### EXERCISE DATA
%%
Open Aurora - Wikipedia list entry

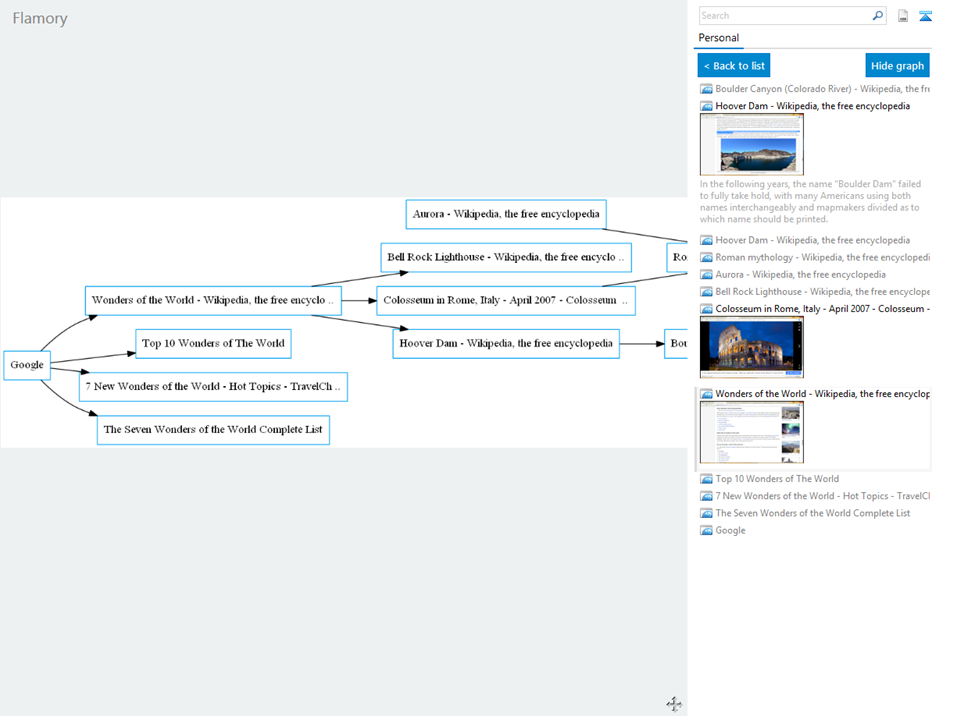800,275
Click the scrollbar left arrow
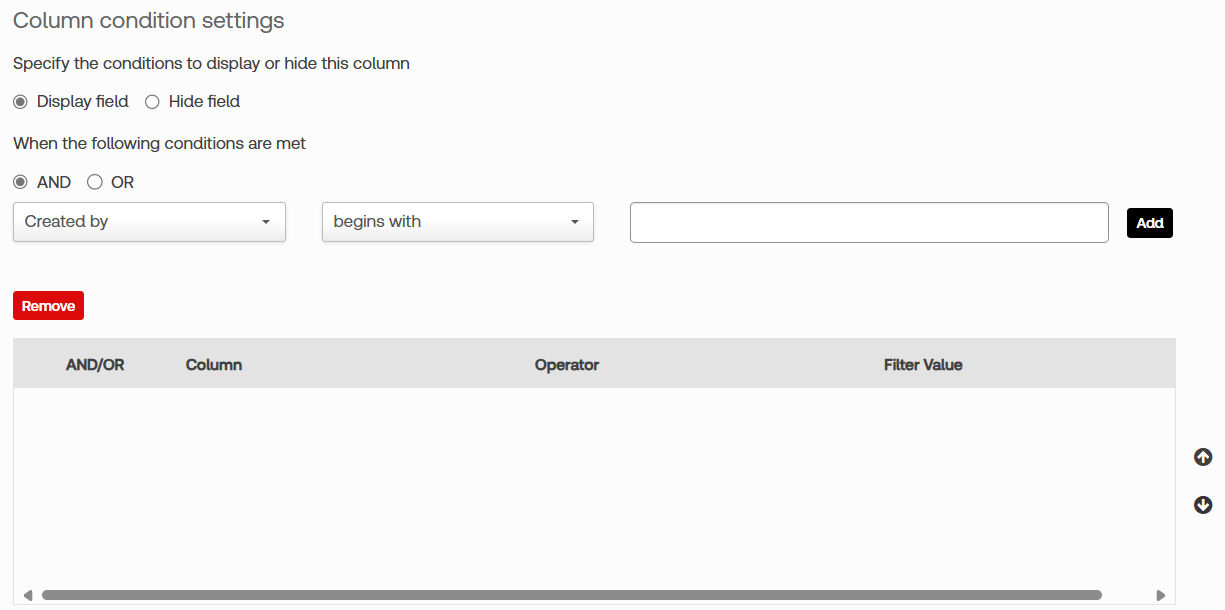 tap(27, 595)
%%
%%
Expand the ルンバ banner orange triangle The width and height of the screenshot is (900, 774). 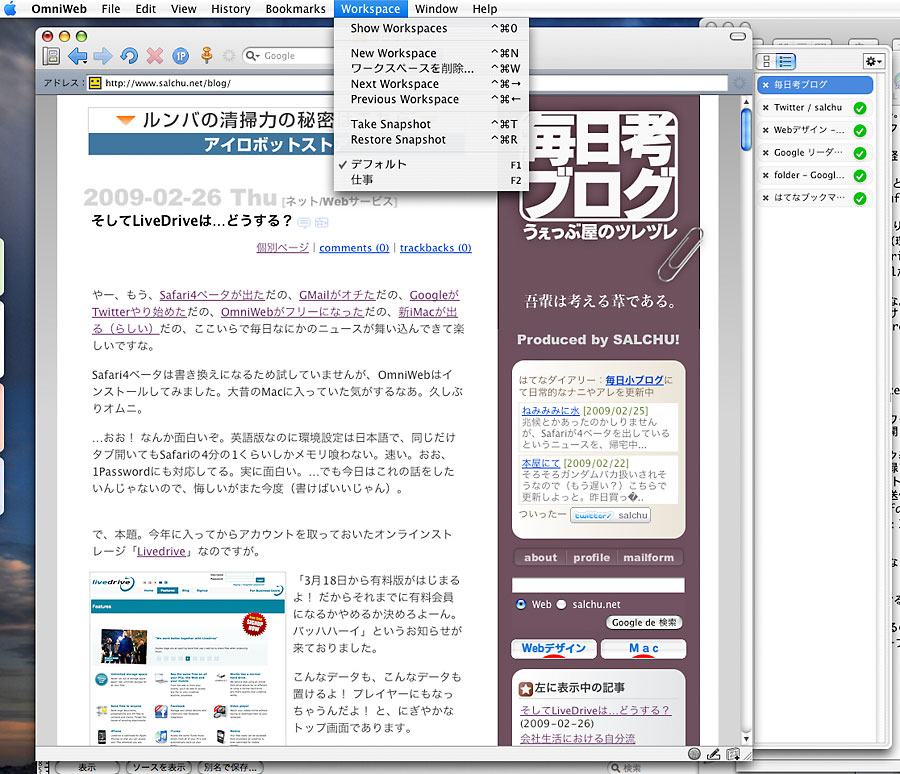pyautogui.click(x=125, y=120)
%%
Reproduce the rows starting with the line containing "Open Aurora - Wikipedia list entry" and going on through the line containing "tap(27, 595)", both included, and omit the pictures from your answer.

### FULL ANSWER
Open Aurora - Wikipedia list entry

800,275
Click the scrollbar left arrow
 tap(27, 595)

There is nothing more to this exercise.